Carbon Nanotube Networks for Flexible Electronics
Georgia Institute of Technology
Abstract: The exceptional electronic, thermal, mechanical and optical characteristics of carbon nanotubes (CNTs) offer significant performance improvement in a variety of applications. However, precise alignment and control of CNTs are bottlenecks for many applications. Thin films or composites using a large number of nanotubes in random networks, mats or parallel arrays offer a potential solution, as these structures are relatively inexpensive and are compatible with large scale manufacturing. CNT network based thin films have motivated extensive study for their possible use in ] diverse applications of electronic devices, avionic structures, energy conversion devices, thermal interface materials, interconnects, sensors, solar cells and hydrogen storage devices. Carbon nanotube networks based thin-film transistors (CN-TFTs) have been considered as strong candidates to improve mobility, flexibility, transparency in applications such as active matrix display drivers, antennas and sensors. In this talk, an overview of CN-TFTs and its different applications will be presented. How the behavior of nanotube networks in its nano-electronic devices, regardless of the visual complexity, can be understood as a consequence of the mathematical properties of the tube percolation network will be discussed. Finally, power dissipation and network breakdown in CN-TFTs and their percolating networks will be presented.
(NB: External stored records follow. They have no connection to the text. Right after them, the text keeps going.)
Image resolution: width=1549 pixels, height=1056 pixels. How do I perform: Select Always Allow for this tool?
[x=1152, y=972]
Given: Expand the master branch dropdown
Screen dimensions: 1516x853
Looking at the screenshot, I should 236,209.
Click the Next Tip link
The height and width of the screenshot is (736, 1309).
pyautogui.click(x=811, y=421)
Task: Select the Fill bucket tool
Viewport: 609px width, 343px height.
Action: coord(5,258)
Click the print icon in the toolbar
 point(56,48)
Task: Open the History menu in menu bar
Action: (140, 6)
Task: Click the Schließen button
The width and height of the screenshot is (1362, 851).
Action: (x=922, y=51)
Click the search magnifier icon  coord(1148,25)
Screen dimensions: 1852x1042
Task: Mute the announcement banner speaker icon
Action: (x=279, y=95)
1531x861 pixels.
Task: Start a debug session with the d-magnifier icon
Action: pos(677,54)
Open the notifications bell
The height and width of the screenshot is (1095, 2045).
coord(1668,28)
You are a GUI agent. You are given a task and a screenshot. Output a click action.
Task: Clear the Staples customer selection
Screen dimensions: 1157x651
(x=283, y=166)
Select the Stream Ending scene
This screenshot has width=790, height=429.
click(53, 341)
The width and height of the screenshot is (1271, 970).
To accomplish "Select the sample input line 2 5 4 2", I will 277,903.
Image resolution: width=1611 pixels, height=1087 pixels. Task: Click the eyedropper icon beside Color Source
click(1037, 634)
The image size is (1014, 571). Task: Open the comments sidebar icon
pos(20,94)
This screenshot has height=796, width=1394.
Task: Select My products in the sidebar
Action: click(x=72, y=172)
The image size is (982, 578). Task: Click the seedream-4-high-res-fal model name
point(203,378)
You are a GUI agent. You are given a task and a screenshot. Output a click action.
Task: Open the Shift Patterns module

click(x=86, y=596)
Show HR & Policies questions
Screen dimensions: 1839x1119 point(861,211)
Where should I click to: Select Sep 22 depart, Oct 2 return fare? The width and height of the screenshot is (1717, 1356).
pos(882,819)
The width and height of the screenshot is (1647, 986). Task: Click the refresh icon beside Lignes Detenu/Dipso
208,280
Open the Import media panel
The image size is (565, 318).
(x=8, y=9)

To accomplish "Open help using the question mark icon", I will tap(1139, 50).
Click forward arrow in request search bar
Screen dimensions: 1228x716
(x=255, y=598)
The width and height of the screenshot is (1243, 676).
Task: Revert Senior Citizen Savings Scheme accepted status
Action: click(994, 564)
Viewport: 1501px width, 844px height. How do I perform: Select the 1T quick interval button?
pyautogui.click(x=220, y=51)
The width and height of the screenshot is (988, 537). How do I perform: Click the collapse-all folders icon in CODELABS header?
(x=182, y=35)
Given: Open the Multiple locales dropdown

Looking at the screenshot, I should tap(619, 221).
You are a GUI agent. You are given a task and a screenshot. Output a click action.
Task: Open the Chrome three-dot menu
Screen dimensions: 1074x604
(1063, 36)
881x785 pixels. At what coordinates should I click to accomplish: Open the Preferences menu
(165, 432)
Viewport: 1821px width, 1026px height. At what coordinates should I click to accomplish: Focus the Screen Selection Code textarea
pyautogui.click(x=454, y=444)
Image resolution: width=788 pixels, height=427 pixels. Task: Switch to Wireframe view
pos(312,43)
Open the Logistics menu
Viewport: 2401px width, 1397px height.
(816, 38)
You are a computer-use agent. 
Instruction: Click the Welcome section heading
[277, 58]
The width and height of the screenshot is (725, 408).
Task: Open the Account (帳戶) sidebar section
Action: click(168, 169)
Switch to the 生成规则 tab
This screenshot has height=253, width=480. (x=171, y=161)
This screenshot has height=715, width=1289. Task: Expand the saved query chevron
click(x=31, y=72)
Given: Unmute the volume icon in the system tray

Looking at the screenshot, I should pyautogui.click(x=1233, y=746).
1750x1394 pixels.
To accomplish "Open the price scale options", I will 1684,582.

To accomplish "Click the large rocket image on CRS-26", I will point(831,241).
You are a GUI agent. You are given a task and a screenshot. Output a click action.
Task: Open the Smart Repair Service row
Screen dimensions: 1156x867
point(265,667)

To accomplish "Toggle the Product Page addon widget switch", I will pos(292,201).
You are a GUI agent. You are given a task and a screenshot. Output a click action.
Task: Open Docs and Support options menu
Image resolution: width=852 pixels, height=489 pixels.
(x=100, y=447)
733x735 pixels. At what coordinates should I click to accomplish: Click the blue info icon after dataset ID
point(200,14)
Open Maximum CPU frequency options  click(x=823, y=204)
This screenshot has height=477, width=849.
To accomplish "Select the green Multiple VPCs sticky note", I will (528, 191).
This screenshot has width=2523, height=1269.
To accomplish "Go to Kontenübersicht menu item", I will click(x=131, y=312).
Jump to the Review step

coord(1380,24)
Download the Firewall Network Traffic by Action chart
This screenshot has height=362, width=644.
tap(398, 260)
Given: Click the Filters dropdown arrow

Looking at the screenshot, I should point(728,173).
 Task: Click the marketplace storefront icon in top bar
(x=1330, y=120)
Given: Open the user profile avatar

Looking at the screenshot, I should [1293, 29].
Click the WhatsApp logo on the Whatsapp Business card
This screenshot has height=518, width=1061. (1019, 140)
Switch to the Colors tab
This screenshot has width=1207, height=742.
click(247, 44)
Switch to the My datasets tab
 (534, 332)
Biography: Dr. Satish Kumar is currently Associate Professor in George W. Woodruff School of Mechanical Engineering at Georgia Tech. He joined Georgia Tech in 2009 as an Assistant Professor. Prior to Georgia Tech, he worked at IBM Corporation where he was responsible for the thermal management of electronic devices. Kumar received his Ph.D. in Mechanical Engineering and M.S. degree in Electrical and Computer Engineering from Purdue University, West Lafayette in 2007; and B.Tech. Degree in Mechanical Engineering from the Indian Institute of Technology, Guwahati in 2001. His research interests are in thermal management, atomistic transport models for nano-structures, flexible electronics and thermo-electric coolers. He is author or co-author of over 90 journal or conference publications. Dr. Kumar is recipient of Purdue Research Foundation Fellowship in 2005, 1969 Teaching Fellow from Center for the Enhancement of Teaching and Learning Center at Georgia Tech, 2012 Summer Faculty Fellow from Air Force Research Lab, 2014 Sigma Xi Young Faculty Award, and 2014 DARPA Young Faculty Award. His research has been supported by grants from National Science Foundation (NSF), Office of Naval Research (ONR), Defense Advanced Research Projects Agency (DARPA), Oak Ridge National Lab (ORNL), and Semiconductor Research Corporation (SRC).